Tradable permits are a cost-efficient, market-driven approach to reducing greenhouse gas emissions. Tradable permits allow polluters to emit a certain amount of pollution and if un-used or partially used can be sold to others. A government must start by deciding how many tons of a particular gas may be emitted each year.
Increased carbon emissions are an example of market failure. This is where the free market fails to achieve an efficient allocation of resources. This can result in a loss of economic and social welfare. Market failure exists when the competitive outcome of markets is not efficient from the point of view of society as a whole.

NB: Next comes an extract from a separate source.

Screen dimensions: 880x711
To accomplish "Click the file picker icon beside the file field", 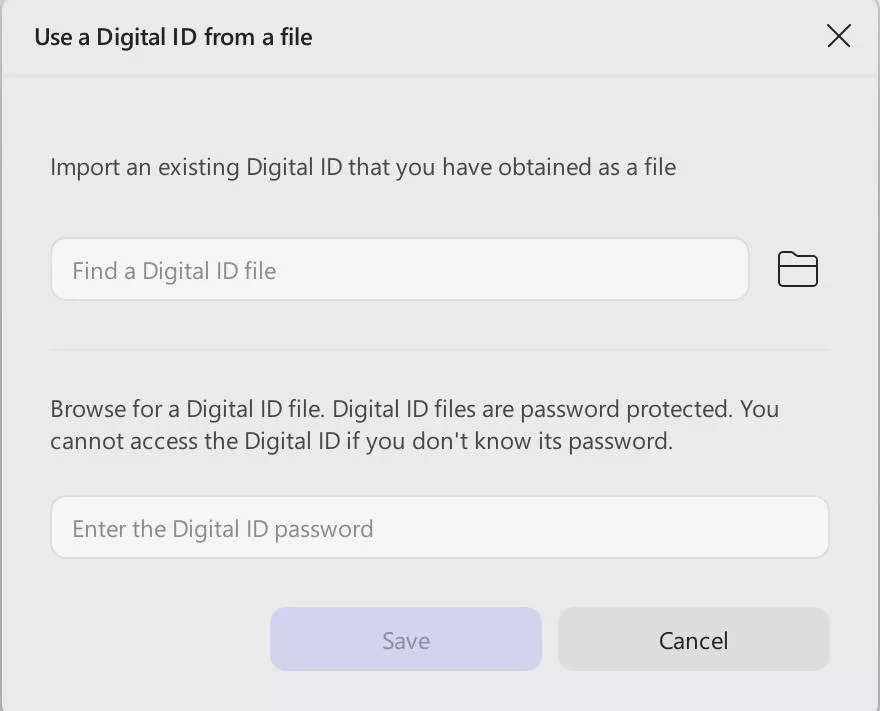I will 797,270.
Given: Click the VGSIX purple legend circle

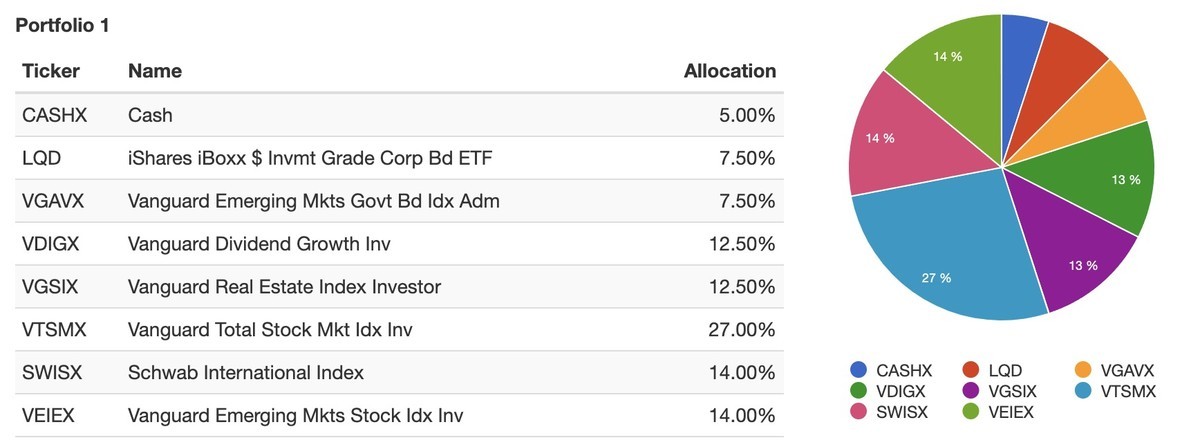Looking at the screenshot, I should pos(969,391).
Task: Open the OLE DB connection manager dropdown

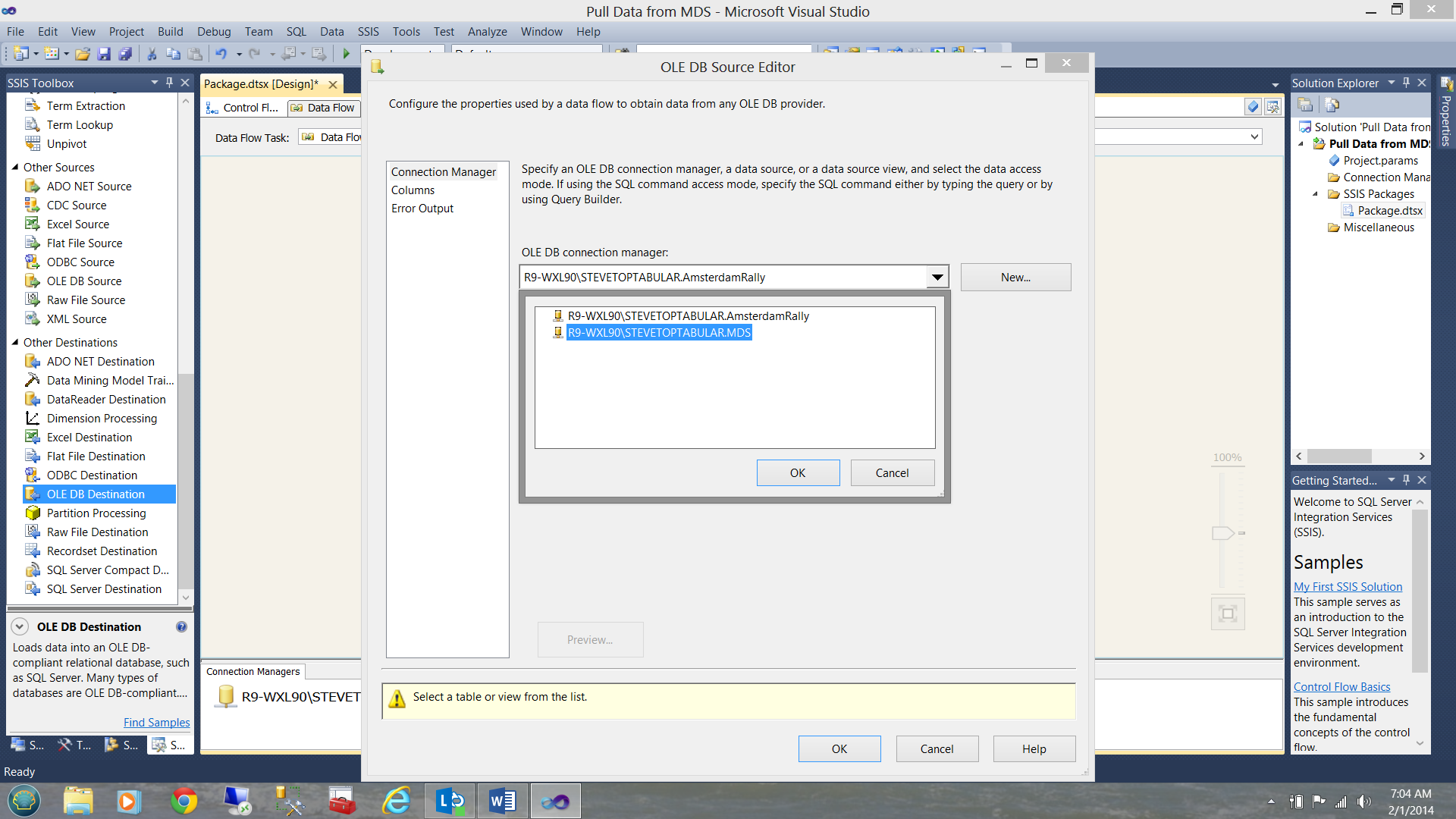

Tradable permits are an effective way of correcting market failure as they attempt to achieve government objectives of reducing emissions. An alternative to full allocation of property rights is for governments to cap pollution at what they judge to be the optimal level. Firms are then allocated permits to allow them to emit a certain level of pollution in an agreed time period (say a year) but can sell any permits that they do not need to other firms.
Such emissions trading or cap and trade schemes have become increasingly prominent and have been extended to international agreements, where countries have permits to produce agreed levels of pollution but can sell these permits to other countries if they wish. By having a set amount of pollution allowed by the government, the demand for tradable permits increases and so does the price, encouraging firms not to pollute as shown on the diagram below.
From the diagram what can be seen is that the supply of pollution rights remains constant and is fixed because the quantity is determined by officials based on environmental studies depending on current pollution levels. However there is a rightward shift in the in the demand curve from D1 to D2 and as a result price increase from P1 to P2.